* EXERCISE GOAL
Print every line of the data word for word.

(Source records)

__________________________________________________

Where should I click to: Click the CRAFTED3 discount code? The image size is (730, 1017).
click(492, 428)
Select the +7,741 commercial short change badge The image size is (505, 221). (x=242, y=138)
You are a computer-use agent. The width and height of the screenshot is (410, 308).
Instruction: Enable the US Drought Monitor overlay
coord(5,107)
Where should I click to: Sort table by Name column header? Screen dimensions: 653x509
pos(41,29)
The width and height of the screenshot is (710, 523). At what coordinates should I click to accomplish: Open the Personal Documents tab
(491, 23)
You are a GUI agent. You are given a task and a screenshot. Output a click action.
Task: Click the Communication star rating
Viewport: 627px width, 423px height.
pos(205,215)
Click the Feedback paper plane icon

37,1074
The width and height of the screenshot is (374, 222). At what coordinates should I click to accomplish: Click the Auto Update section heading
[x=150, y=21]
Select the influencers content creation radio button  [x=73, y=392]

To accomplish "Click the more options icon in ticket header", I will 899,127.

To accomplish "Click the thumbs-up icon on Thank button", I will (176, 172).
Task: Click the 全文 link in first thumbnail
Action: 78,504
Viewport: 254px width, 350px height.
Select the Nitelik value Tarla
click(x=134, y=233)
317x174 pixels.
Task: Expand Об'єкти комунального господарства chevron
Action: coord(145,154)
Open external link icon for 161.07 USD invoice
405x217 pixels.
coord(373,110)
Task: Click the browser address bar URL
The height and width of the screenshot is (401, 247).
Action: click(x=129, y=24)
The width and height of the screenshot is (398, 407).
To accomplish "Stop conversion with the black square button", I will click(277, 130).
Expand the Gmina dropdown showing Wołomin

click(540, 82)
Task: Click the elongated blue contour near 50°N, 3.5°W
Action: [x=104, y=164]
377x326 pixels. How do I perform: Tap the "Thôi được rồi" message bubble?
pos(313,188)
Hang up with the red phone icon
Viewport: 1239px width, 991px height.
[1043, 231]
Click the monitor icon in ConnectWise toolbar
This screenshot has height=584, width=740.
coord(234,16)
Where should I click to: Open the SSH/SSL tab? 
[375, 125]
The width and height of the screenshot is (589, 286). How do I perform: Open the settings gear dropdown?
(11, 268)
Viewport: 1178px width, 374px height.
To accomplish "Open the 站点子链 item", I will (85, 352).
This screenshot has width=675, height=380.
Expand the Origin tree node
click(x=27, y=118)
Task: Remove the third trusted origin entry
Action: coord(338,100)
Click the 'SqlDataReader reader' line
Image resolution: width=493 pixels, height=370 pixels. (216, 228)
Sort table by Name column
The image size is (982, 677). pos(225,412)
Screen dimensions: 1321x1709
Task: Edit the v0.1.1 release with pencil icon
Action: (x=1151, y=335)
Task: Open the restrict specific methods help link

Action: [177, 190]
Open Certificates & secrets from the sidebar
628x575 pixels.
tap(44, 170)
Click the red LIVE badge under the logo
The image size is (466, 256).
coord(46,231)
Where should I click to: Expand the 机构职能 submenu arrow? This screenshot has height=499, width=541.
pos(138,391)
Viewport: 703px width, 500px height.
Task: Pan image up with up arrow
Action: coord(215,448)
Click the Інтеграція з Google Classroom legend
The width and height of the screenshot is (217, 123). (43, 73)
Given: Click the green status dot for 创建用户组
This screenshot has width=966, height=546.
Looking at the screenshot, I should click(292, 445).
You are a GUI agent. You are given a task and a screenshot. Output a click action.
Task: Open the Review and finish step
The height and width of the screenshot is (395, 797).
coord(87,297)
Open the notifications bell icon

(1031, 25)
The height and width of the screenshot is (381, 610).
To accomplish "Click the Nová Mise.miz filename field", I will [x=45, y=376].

__________________________________________________

* TASK ANSWER
Where should I click to: Click the CRAFTED3 discount code? The image size is (730, 1017).
click(492, 428)
Select the +7,741 commercial short change badge The image size is (505, 221). (x=242, y=138)
You are a computer-use agent. The width and height of the screenshot is (410, 308).
Instruction: Enable the US Drought Monitor overlay
coord(5,107)
Where should I click to: Sort table by Name column header? Screen dimensions: 653x509
pos(41,29)
The width and height of the screenshot is (710, 523). At what coordinates should I click to accomplish: Open the Personal Documents tab
(491, 23)
You are a GUI agent. You are given a task and a screenshot. Output a click action.
Task: Click the Communication star rating
Viewport: 627px width, 423px height.
pos(205,215)
Click the Feedback paper plane icon

37,1074
The width and height of the screenshot is (374, 222). At what coordinates should I click to accomplish: Click the Auto Update section heading
[x=150, y=21]
Select the influencers content creation radio button  [x=73, y=392]

To accomplish "Click the more options icon in ticket header", I will 899,127.

To accomplish "Click the thumbs-up icon on Thank button", I will (176, 172).
Task: Click the 全文 link in first thumbnail
Action: 78,504
Viewport: 254px width, 350px height.
Select the Nitelik value Tarla
click(x=134, y=233)
317x174 pixels.
Task: Expand Об'єкти комунального господарства chevron
Action: coord(145,154)
Open external link icon for 161.07 USD invoice
405x217 pixels.
coord(373,110)
Task: Click the browser address bar URL
The height and width of the screenshot is (401, 247).
Action: click(x=129, y=24)
The width and height of the screenshot is (398, 407).
To accomplish "Stop conversion with the black square button", I will click(277, 130).
Expand the Gmina dropdown showing Wołomin

click(540, 82)
Task: Click the elongated blue contour near 50°N, 3.5°W
Action: [x=104, y=164]
377x326 pixels. How do I perform: Tap the "Thôi được rồi" message bubble?
pos(313,188)
Hang up with the red phone icon
Viewport: 1239px width, 991px height.
[1043, 231]
Click the monitor icon in ConnectWise toolbar
This screenshot has height=584, width=740.
coord(234,16)
Where should I click to: Open the SSH/SSL tab? 
[375, 125]
The width and height of the screenshot is (589, 286). How do I perform: Open the settings gear dropdown?
(11, 268)
Viewport: 1178px width, 374px height.
To accomplish "Open the 站点子链 item", I will (85, 352).
This screenshot has width=675, height=380.
Expand the Origin tree node
click(x=27, y=118)
Task: Remove the third trusted origin entry
Action: coord(338,100)
Click the 'SqlDataReader reader' line
Image resolution: width=493 pixels, height=370 pixels. (216, 228)
Sort table by Name column
The image size is (982, 677). pos(225,412)
Screen dimensions: 1321x1709
Task: Edit the v0.1.1 release with pencil icon
Action: (x=1151, y=335)
Task: Open the restrict specific methods help link

Action: [177, 190]
Open Certificates & secrets from the sidebar
628x575 pixels.
tap(44, 170)
Click the red LIVE badge under the logo
The image size is (466, 256).
coord(46,231)
Where should I click to: Expand the 机构职能 submenu arrow? This screenshot has height=499, width=541.
pos(138,391)
Viewport: 703px width, 500px height.
Task: Pan image up with up arrow
Action: coord(215,448)
Click the Інтеграція з Google Classroom legend
The width and height of the screenshot is (217, 123). (43, 73)
Given: Click the green status dot for 创建用户组
This screenshot has width=966, height=546.
Looking at the screenshot, I should click(292, 445).
You are a GUI agent. You are given a task and a screenshot. Output a click action.
Task: Open the Review and finish step
The height and width of the screenshot is (395, 797).
coord(87,297)
Open the notifications bell icon

(1031, 25)
The height and width of the screenshot is (381, 610).
To accomplish "Click the Nová Mise.miz filename field", I will [x=45, y=376].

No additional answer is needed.